LISTED ENTRIES Start Marker

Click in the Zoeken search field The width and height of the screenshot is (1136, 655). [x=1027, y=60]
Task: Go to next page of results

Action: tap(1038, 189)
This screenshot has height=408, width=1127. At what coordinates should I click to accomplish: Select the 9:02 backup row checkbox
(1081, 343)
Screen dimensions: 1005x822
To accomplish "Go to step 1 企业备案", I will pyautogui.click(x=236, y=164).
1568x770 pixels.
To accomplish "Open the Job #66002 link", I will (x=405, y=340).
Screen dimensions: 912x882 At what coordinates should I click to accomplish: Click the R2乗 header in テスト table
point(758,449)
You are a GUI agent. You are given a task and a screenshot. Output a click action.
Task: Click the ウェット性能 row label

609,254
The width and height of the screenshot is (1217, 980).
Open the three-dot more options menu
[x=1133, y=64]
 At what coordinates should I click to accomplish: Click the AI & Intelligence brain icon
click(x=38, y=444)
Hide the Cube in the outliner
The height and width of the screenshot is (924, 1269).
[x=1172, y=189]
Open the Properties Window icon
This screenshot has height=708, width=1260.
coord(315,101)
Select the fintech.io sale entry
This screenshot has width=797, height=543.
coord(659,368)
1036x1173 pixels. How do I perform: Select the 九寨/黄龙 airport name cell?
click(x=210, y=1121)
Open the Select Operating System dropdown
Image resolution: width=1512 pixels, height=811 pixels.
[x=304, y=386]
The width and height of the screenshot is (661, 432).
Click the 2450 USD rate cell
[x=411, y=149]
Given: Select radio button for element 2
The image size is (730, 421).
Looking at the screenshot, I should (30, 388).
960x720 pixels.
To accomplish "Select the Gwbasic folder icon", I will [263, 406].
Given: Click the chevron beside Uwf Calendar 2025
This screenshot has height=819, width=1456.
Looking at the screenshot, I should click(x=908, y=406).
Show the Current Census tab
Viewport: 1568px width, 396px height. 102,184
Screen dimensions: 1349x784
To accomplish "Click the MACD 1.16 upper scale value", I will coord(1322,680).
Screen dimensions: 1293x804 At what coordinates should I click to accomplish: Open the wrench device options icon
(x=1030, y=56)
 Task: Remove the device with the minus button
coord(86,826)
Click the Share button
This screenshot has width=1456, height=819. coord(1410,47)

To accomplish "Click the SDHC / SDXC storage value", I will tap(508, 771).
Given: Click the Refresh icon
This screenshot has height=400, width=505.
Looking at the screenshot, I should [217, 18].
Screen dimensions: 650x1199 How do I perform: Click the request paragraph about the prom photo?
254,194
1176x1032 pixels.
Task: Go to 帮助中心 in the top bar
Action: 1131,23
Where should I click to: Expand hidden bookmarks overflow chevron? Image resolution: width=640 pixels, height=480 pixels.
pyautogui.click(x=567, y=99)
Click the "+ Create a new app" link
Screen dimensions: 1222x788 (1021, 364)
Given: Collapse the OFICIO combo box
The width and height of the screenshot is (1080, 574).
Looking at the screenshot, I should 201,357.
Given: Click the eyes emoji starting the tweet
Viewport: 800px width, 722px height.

LISTED ENTRIES End Marker

> _YOUR INSTRUCTIONS_
The full listing above needs to be output exactly.

> _RESPONSE FOR THIS EXERCISE_
Click in the Zoeken search field The width and height of the screenshot is (1136, 655). [x=1027, y=60]
Task: Go to next page of results

Action: tap(1038, 189)
This screenshot has height=408, width=1127. At what coordinates should I click to accomplish: Select the 9:02 backup row checkbox
(1081, 343)
Screen dimensions: 1005x822
To accomplish "Go to step 1 企业备案", I will pyautogui.click(x=236, y=164).
1568x770 pixels.
To accomplish "Open the Job #66002 link", I will (x=405, y=340).
Screen dimensions: 912x882 At what coordinates should I click to accomplish: Click the R2乗 header in テスト table
point(758,449)
You are a GUI agent. You are given a task and a screenshot. Output a click action.
Task: Click the ウェット性能 row label

609,254
The width and height of the screenshot is (1217, 980).
Open the three-dot more options menu
[x=1133, y=64]
 At what coordinates should I click to accomplish: Click the AI & Intelligence brain icon
click(x=38, y=444)
Hide the Cube in the outliner
The height and width of the screenshot is (924, 1269).
[x=1172, y=189]
Open the Properties Window icon
This screenshot has height=708, width=1260.
coord(315,101)
Select the fintech.io sale entry
This screenshot has width=797, height=543.
coord(659,368)
1036x1173 pixels. How do I perform: Select the 九寨/黄龙 airport name cell?
click(x=210, y=1121)
Open the Select Operating System dropdown
Image resolution: width=1512 pixels, height=811 pixels.
[x=304, y=386]
The width and height of the screenshot is (661, 432).
Click the 2450 USD rate cell
[x=411, y=149]
Given: Select radio button for element 2
The image size is (730, 421).
Looking at the screenshot, I should (30, 388).
960x720 pixels.
To accomplish "Select the Gwbasic folder icon", I will [263, 406].
Given: Click the chevron beside Uwf Calendar 2025
This screenshot has height=819, width=1456.
Looking at the screenshot, I should click(x=908, y=406).
Show the Current Census tab
Viewport: 1568px width, 396px height. 102,184
Screen dimensions: 1349x784
To accomplish "Click the MACD 1.16 upper scale value", I will coord(1322,680).
Screen dimensions: 1293x804 At what coordinates should I click to accomplish: Open the wrench device options icon
(x=1030, y=56)
 Task: Remove the device with the minus button
coord(86,826)
Click the Share button
This screenshot has width=1456, height=819. coord(1410,47)

To accomplish "Click the SDHC / SDXC storage value", I will tap(508, 771).
Given: Click the Refresh icon
This screenshot has height=400, width=505.
Looking at the screenshot, I should [217, 18].
Screen dimensions: 650x1199 How do I perform: Click the request paragraph about the prom photo?
254,194
1176x1032 pixels.
Task: Go to 帮助中心 in the top bar
Action: 1131,23
Where should I click to: Expand hidden bookmarks overflow chevron? Image resolution: width=640 pixels, height=480 pixels.
pyautogui.click(x=567, y=99)
Click the "+ Create a new app" link
Screen dimensions: 1222x788 (1021, 364)
Given: Collapse the OFICIO combo box
The width and height of the screenshot is (1080, 574).
Looking at the screenshot, I should 201,357.
Given: Click the eyes emoji starting the tweet
Viewport: 800px width, 722px height.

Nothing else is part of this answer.